自分の実力にあったクラスを受講できていますか?身体の筋力が充分ではない中トゥシューズを履いたりしていませんか?子供とは違い大人のオープンクラスなので、基準も曖昧で難しいのは承知ですが、危ない方や場面は多々見かけます。
音楽に合わせて踊ったり、作品を踊ることはとても楽しいですよね。でも、何も身体のことを考えないで自分の好き勝手踊れば、プロのダンサーでも身体が悲鳴をあげます。きちんと身体の仕組みを理解し、長く楽しく踊り続けるために、バレエクラス前後のケアの仕方を考えましょう。
大切なのは身体のケアとトレーニング
どんなにすごいプロのバレエダンサーでも、身体のケアをしながら踊っています。ケアというのはマッサージ等の治療を受けるということだけではなく、スタジオ外でのトレーニングも含みます。リハーサルが終わってもすぐに帰らず、身体のセルフマッサージやアイシング、ストレッチ等に時間を割きます。それはなぜでしょうか?ケガを未然に防ぐため、そして、ケガをしてから色々対策をするのでは遅いと分かっているからです。
痛みを防ぎ、改善するためのコンディショニング
運動量に対して足りない筋力を補うトレーニングをすることが「辛いから」とか、「楽しくないから…」と嫌がる人も多いと聞きます。

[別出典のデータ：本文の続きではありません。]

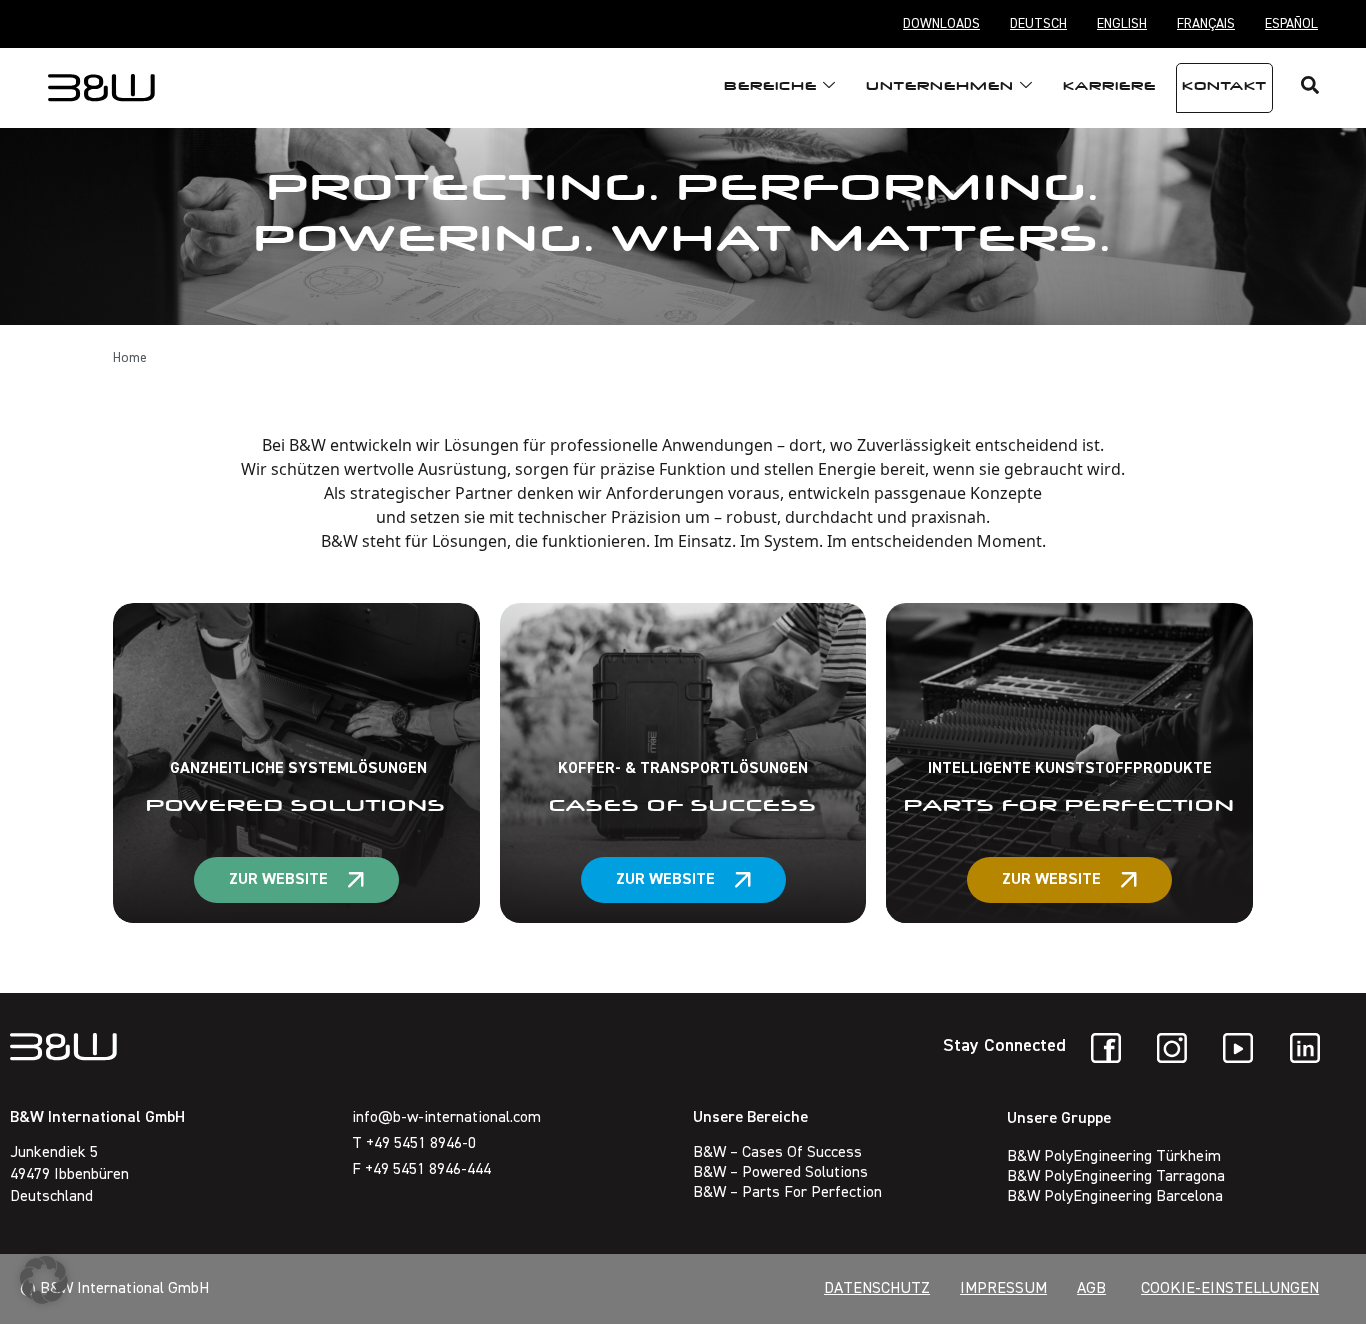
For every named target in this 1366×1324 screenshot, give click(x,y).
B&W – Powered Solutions (780, 1173)
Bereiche (770, 88)
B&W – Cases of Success (777, 1153)
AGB (1091, 1289)
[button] (44, 1280)
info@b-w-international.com (446, 1118)
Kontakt (1224, 88)
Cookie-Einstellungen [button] (1230, 1289)
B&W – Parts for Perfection (787, 1193)
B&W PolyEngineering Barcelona (1115, 1197)
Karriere (1109, 88)
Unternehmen (940, 88)
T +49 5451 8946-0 (414, 1144)
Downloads (941, 24)
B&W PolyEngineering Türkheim (1114, 1157)
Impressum (1003, 1289)
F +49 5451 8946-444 (421, 1170)
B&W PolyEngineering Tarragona (1116, 1177)
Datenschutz (877, 1289)
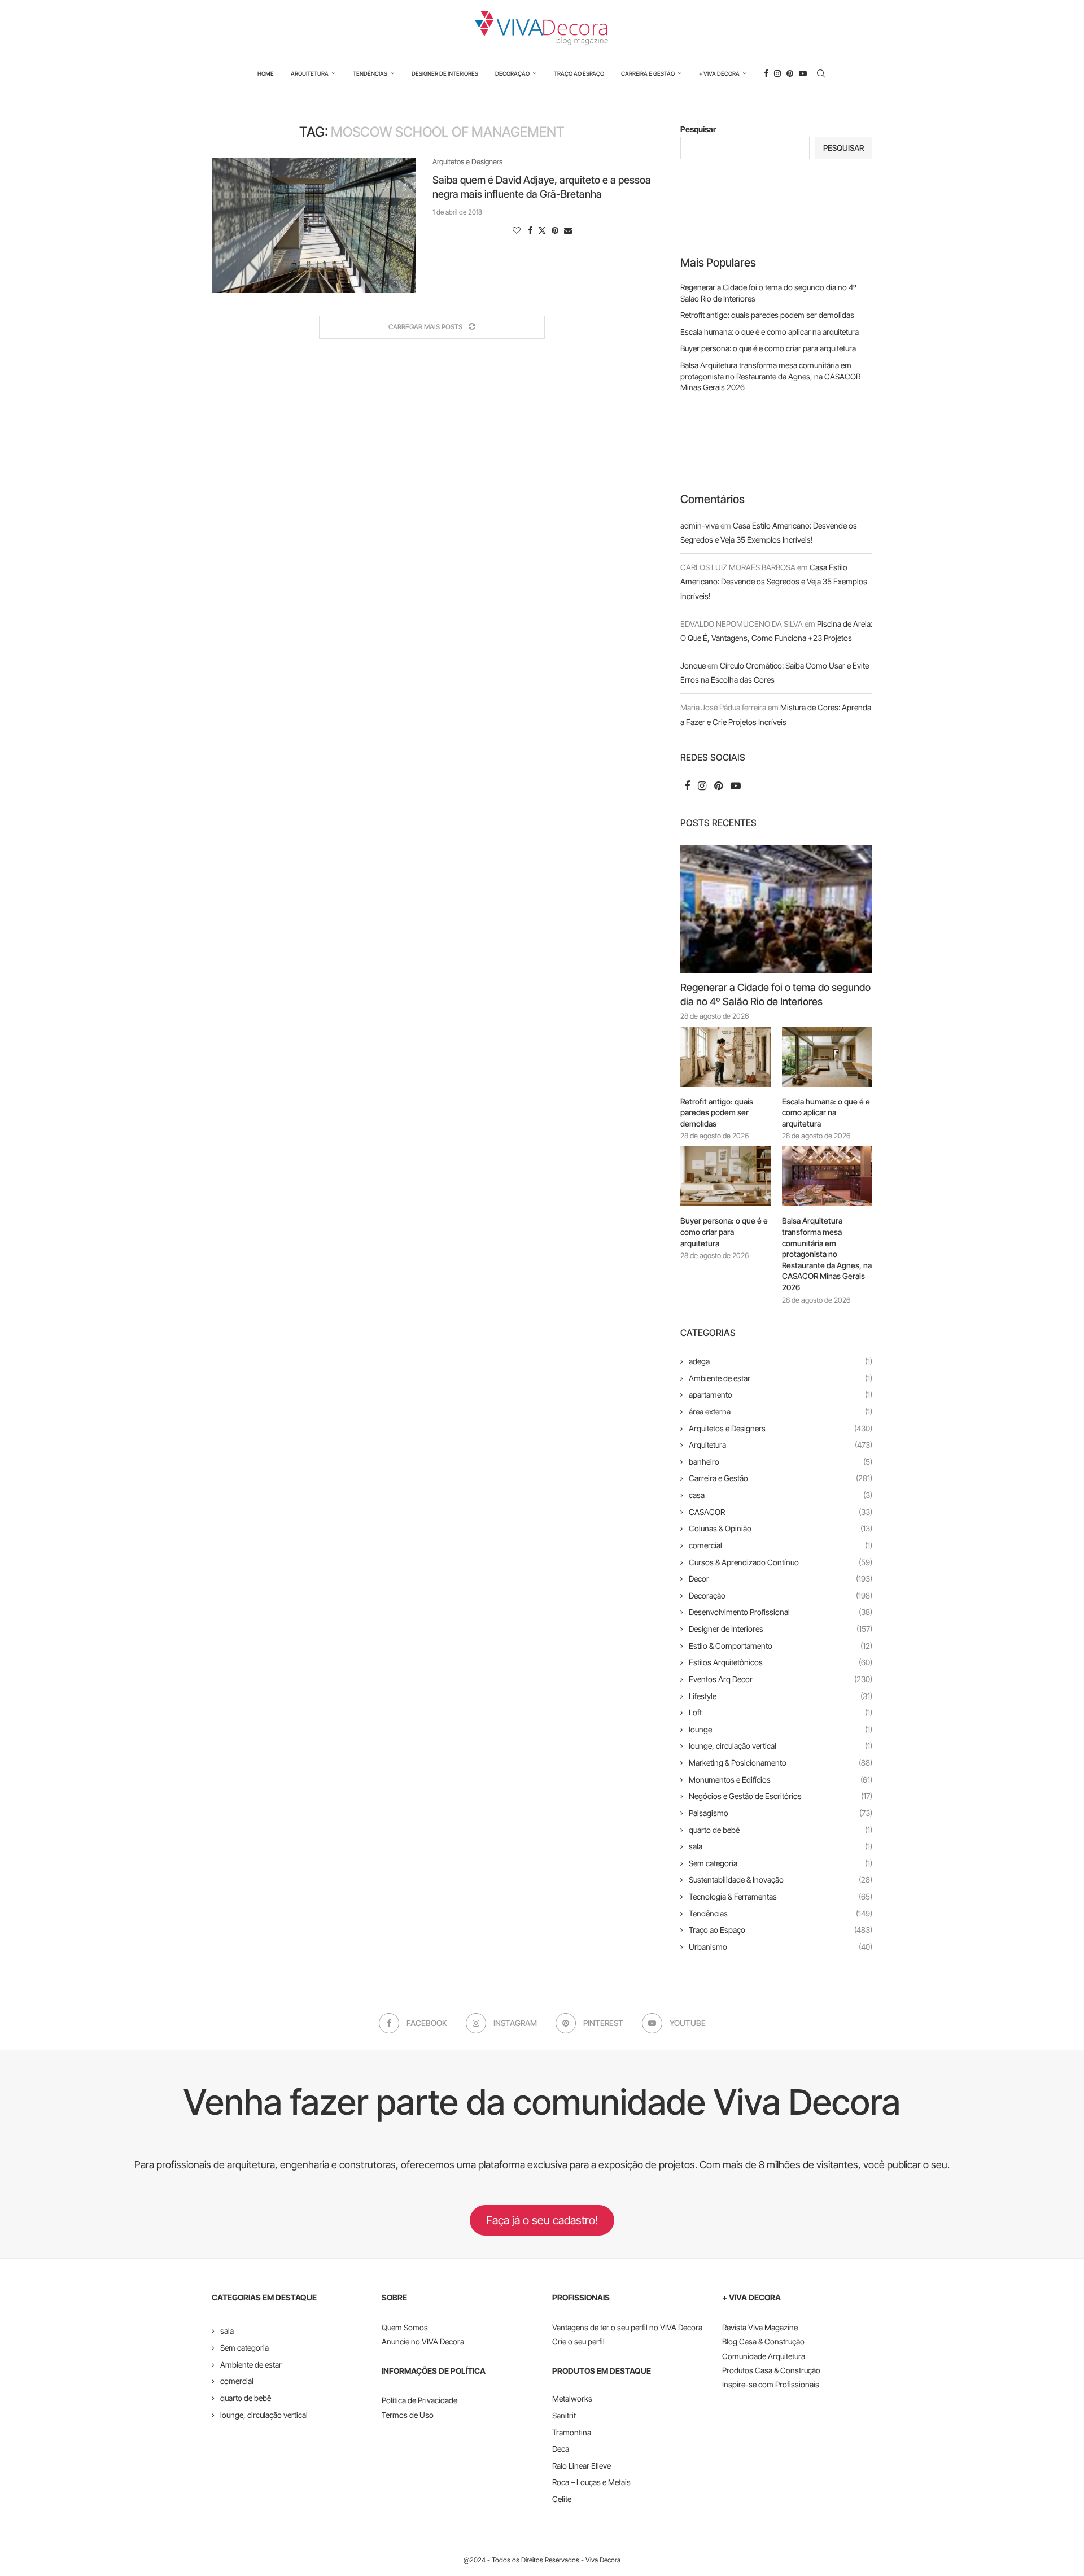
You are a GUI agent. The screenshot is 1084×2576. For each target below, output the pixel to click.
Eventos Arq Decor (780, 1679)
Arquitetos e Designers (780, 1428)
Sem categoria (780, 1863)
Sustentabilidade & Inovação (780, 1879)
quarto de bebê (780, 1830)
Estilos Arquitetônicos (780, 1662)
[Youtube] (803, 73)
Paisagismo (780, 1813)
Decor (780, 1578)
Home (265, 73)
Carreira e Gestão (648, 73)
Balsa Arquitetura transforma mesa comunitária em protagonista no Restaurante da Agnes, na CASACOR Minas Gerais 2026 (770, 376)
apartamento (780, 1394)
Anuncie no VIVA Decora (423, 2341)
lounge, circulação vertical (780, 1745)
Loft (780, 1712)
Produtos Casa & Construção (771, 2370)
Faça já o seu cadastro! (542, 2220)
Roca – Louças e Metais (591, 2482)
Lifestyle (780, 1696)
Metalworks (572, 2398)
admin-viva (699, 525)
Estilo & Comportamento (780, 1646)
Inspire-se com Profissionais (770, 2384)
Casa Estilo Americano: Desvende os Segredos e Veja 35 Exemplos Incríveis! (773, 581)
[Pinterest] (789, 73)
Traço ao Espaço (579, 73)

1回、2回やっただけで「もういいや」となる人もたくさんいるとか…。
「もう何言っちゃってるんですか?笑」と言いたい。
当たり前ですが、どんなトレーニングもケアも、効果はすぐには出ません。多少の辛さなくして身体の筋力は育ちません。楽して変われたら、今頃みんな有名バレエダンサーです。
それでも少しずつクラスでの身体の意識や感覚の変化を感じられることが続けられる活力になり、それがやがて楽しみとなれば万々歳です。
そして、ケガによる痛みや慢性的な痛みを少しでも防ぎ、改善するための助けとなる一つがコンディショニングクラスです。さまざまなメリットややり方があり、人それぞれでいいと思います。自分に合ったコンディショニング方法を探りながら踊っていって欲しいなと思います。
バレエを正しく続けるための正しい知識と選択を
時には休むことも覚えてください。痛いのにやり続けることで、良い方向に向かうことは絶対にありません。
何ごとも急な変化を直ぐに実感するのは難しいですが(バレエの上達も含めて!)、身体のケアをしながら踊る習慣を身に付け、地道に続けていけば必ず変わります。
ぜひ、大好きなバレエを楽しく続けていくために、正しい知識を学び、選択をしていってくださいね。
河南達郎 Tatsuro Kannan
幼少期よりバレエを始め、東京バレエ団で活躍後、シンガポールダンスシアター(SDT)に移籍。以後すべての公演に参加し、クラシックから、ネオクラシック、コンテンポラリー作品を踊り、ソリスト役も務める。退団後、日本にてバレエ指導・ピラティスインストラクターとして活躍。東京・表参道に「Sky Pilates Tokyo」を構える。